Late Summer Dream

“If we think no worse of them than they do of themselves,

they might pass for excellent men. ”

(Billy S.)

Or women.

Yes, once again we Hearty Hikers were on the road to Ryuso.

Again? Didn’t you just go a few days ago?

Well, yes. But when it comes to Ryuso, there can never be too many agains.

And I think you know every day is different.

But last week when we came to cheer on (cheer up?) the chabohototogisu, well, they weren’t blooming yet. Of course, we had to come again.

The chabohototogisu, you see, have a confidence problem.  Their green leaves are “mottled with ugly black spots,” and they grow close to the ground, so they’ve got that height inferiority thing, and because they are so small, and like to stay alone, a single plant growing here and there, hikers really do trod their leaves “fifty times a day.” All summer they save up their energy, if they don’t get stepped on, and then burst forth in bloom, but only for a few days, and then they are gone. They wonder if it’s worth it.
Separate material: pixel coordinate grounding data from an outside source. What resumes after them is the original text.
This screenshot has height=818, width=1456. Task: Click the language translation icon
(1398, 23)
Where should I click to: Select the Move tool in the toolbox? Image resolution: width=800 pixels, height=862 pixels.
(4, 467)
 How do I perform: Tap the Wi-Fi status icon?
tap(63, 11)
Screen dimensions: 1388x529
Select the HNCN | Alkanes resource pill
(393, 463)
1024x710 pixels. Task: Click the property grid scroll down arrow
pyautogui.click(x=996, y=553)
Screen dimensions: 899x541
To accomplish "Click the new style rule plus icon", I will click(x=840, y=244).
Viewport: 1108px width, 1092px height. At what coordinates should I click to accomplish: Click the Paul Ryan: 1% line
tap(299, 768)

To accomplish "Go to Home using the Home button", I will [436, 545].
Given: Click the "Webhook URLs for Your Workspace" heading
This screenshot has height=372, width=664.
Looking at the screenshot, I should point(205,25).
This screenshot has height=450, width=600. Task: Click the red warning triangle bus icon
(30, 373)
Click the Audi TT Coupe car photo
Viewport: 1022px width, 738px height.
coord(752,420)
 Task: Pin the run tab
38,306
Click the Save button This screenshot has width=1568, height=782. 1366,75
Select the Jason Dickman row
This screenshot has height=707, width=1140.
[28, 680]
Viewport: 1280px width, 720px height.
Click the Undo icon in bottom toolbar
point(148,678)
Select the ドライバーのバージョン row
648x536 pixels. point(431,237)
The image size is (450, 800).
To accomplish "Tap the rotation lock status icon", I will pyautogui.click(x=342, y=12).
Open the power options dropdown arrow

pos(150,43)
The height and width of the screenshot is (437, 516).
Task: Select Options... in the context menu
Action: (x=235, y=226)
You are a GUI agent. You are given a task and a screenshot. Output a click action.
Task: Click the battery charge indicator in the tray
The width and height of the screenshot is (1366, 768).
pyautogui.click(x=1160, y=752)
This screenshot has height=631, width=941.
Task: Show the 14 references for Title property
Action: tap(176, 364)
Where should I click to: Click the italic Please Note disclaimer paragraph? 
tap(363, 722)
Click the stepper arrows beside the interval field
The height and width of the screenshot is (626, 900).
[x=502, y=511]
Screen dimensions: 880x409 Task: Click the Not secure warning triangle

They are a most lovely “demure yellow,” a yellow we love, but one they feel somewhat ashamed of. I don’t know why. True, it’s not the most photogenic yellow.

Well, simply put, they are the most lovely and precious things we’ve ever seen, and it’s a sad, sad thing to be out on the veranda reading a book, or grading papers, or maybe downtown bowling—when you know how they may be feeling.

So up there we went, with Shizuoka Duo and their assorted instruments (those are their words in the quotation marks above), to sing them a song. You can hear the song we sung them HERE. Or not, as you like.

As we approached the realm they demurely bloom in, we felt energized. This is, of course, partially because we were optimistic of success, but also because we were surrounded by . . .

. . . some incredible light-to-energy converters—ones manufactured with the most cutting-edge technology this world has ever known.

We were also buoyed by an unusually clear view of . . .

. . . our dear friend Fuji (if you ever decide to come along, don’t expect such clear skies in August), and by a lovely view of . . .

. . . the big, bold, and blue southern Alps.

Man, I wish I could show these views to Chabo.


Finally, we were entering Chabo’s realm.

We were walking the trail, beginning to feel, maybe even understand, their loneliness when—don’t you see her, there on the left? No? Now do you see how she feels? Look again.


We gathered around. Shizuoka Duo had me count in. The Duo played, and we all joined in.

Here and there we went, singing to each and every Chabo we found.

We did the best we could. I was proud of our effort.

And I think we did cheer them up a bit. But as soon as we finished singing and headed back down, I began to worry. They were so young. If we think no worse of them than they do of themselves, they might pass for excellent men—or women. Were they too young to know what that implied?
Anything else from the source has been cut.